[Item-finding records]
[Start]
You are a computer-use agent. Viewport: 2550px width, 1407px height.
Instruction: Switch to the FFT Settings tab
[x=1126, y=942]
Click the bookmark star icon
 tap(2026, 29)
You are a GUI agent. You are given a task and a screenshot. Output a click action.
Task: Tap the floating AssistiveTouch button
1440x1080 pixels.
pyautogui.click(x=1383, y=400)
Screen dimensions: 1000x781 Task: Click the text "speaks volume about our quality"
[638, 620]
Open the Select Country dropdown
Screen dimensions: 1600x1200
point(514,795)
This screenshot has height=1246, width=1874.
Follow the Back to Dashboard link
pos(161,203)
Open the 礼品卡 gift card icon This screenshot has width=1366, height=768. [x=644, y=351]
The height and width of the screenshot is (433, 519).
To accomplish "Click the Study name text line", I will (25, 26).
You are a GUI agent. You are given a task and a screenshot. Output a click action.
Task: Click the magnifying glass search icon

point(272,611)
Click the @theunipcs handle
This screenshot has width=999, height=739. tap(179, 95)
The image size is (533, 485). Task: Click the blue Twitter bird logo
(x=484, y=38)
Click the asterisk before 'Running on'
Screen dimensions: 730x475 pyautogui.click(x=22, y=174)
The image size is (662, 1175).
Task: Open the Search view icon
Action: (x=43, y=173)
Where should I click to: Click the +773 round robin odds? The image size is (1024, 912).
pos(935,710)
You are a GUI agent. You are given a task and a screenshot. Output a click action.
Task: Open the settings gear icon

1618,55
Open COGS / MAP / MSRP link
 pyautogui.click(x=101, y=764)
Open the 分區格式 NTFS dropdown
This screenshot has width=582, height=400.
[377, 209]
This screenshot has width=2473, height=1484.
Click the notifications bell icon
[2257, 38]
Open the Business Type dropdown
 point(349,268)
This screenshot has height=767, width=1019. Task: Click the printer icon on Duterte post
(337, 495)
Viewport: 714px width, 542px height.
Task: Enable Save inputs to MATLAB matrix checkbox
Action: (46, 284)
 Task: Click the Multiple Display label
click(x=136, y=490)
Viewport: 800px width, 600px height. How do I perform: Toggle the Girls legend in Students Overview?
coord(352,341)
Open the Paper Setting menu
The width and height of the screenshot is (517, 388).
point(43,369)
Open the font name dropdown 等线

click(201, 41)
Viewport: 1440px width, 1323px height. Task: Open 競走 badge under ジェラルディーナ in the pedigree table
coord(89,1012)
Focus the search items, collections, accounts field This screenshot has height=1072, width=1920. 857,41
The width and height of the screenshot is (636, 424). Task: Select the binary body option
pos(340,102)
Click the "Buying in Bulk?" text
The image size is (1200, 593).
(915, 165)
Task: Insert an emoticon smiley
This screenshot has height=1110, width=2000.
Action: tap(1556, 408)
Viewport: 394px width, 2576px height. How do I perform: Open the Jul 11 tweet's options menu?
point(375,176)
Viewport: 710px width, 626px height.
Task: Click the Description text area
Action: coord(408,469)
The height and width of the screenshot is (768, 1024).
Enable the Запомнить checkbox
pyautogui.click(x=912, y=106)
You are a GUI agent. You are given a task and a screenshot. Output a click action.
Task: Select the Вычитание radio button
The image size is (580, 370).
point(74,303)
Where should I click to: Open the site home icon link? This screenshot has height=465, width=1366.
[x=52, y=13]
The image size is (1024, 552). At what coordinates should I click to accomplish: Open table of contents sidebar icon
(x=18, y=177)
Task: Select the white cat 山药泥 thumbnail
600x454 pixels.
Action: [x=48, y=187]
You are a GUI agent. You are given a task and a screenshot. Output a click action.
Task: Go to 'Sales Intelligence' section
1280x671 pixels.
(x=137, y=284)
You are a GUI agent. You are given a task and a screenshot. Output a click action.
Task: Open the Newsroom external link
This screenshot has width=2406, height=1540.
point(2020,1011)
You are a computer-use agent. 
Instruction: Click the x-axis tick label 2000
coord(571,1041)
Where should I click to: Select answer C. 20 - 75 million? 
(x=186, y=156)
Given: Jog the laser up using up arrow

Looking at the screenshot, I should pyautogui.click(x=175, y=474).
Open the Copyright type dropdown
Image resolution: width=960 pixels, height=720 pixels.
[End]
* [EXERCISE DESCRIPTION] Write out every line of the material above word for word.

* [ANSWER TO THIS PROBLEM]
You are a computer-use agent. Viewport: 2550px width, 1407px height.
Instruction: Switch to the FFT Settings tab
[x=1126, y=942]
Click the bookmark star icon
 tap(2026, 29)
You are a GUI agent. You are given a task and a screenshot. Output a click action.
Task: Tap the floating AssistiveTouch button
1440x1080 pixels.
pyautogui.click(x=1383, y=400)
Screen dimensions: 1000x781 Task: Click the text "speaks volume about our quality"
[638, 620]
Open the Select Country dropdown
Screen dimensions: 1600x1200
point(514,795)
This screenshot has height=1246, width=1874.
Follow the Back to Dashboard link
pos(161,203)
Open the 礼品卡 gift card icon This screenshot has width=1366, height=768. [x=644, y=351]
The height and width of the screenshot is (433, 519).
To accomplish "Click the Study name text line", I will (25, 26).
You are a GUI agent. You are given a task and a screenshot. Output a click action.
Task: Click the magnifying glass search icon

point(272,611)
Click the @theunipcs handle
This screenshot has width=999, height=739. tap(179, 95)
The image size is (533, 485). Task: Click the blue Twitter bird logo
(x=484, y=38)
Click the asterisk before 'Running on'
Screen dimensions: 730x475 pyautogui.click(x=22, y=174)
The image size is (662, 1175).
Task: Open the Search view icon
Action: (x=43, y=173)
Where should I click to: Click the +773 round robin odds? The image size is (1024, 912).
pos(935,710)
You are a GUI agent. You are given a task and a screenshot. Output a click action.
Task: Open the settings gear icon

1618,55
Open COGS / MAP / MSRP link
 pyautogui.click(x=101, y=764)
Open the 分區格式 NTFS dropdown
This screenshot has width=582, height=400.
[377, 209]
This screenshot has width=2473, height=1484.
Click the notifications bell icon
[2257, 38]
Open the Business Type dropdown
 point(349,268)
This screenshot has height=767, width=1019. Task: Click the printer icon on Duterte post
(337, 495)
Viewport: 714px width, 542px height.
Task: Enable Save inputs to MATLAB matrix checkbox
Action: (46, 284)
 Task: Click the Multiple Display label
click(x=136, y=490)
Viewport: 800px width, 600px height. How do I perform: Toggle the Girls legend in Students Overview?
coord(352,341)
Open the Paper Setting menu
The width and height of the screenshot is (517, 388).
point(43,369)
Open the font name dropdown 等线

click(201, 41)
Viewport: 1440px width, 1323px height. Task: Open 競走 badge under ジェラルディーナ in the pedigree table
coord(89,1012)
Focus the search items, collections, accounts field This screenshot has height=1072, width=1920. 857,41
The width and height of the screenshot is (636, 424). Task: Select the binary body option
pos(340,102)
Click the "Buying in Bulk?" text
The image size is (1200, 593).
(915, 165)
Task: Insert an emoticon smiley
This screenshot has height=1110, width=2000.
Action: tap(1556, 408)
Viewport: 394px width, 2576px height. How do I perform: Open the Jul 11 tweet's options menu?
point(375,176)
Viewport: 710px width, 626px height.
Task: Click the Description text area
Action: coord(408,469)
The height and width of the screenshot is (768, 1024).
Enable the Запомнить checkbox
pyautogui.click(x=912, y=106)
You are a GUI agent. You are given a task and a screenshot. Output a click action.
Task: Select the Вычитание radio button
The image size is (580, 370).
point(74,303)
Where should I click to: Open the site home icon link? This screenshot has height=465, width=1366.
[x=52, y=13]
The image size is (1024, 552). At what coordinates should I click to accomplish: Open table of contents sidebar icon
(x=18, y=177)
Task: Select the white cat 山药泥 thumbnail
600x454 pixels.
Action: [x=48, y=187]
You are a GUI agent. You are given a task and a screenshot. Output a click action.
Task: Go to 'Sales Intelligence' section
1280x671 pixels.
(x=137, y=284)
You are a GUI agent. You are given a task and a screenshot. Output a click action.
Task: Open the Newsroom external link
This screenshot has width=2406, height=1540.
point(2020,1011)
You are a computer-use agent. 
Instruction: Click the x-axis tick label 2000
coord(571,1041)
Where should I click to: Select answer C. 20 - 75 million? 
(x=186, y=156)
Given: Jog the laser up using up arrow

Looking at the screenshot, I should pyautogui.click(x=175, y=474).
Open the Copyright type dropdown
Image resolution: width=960 pixels, height=720 pixels.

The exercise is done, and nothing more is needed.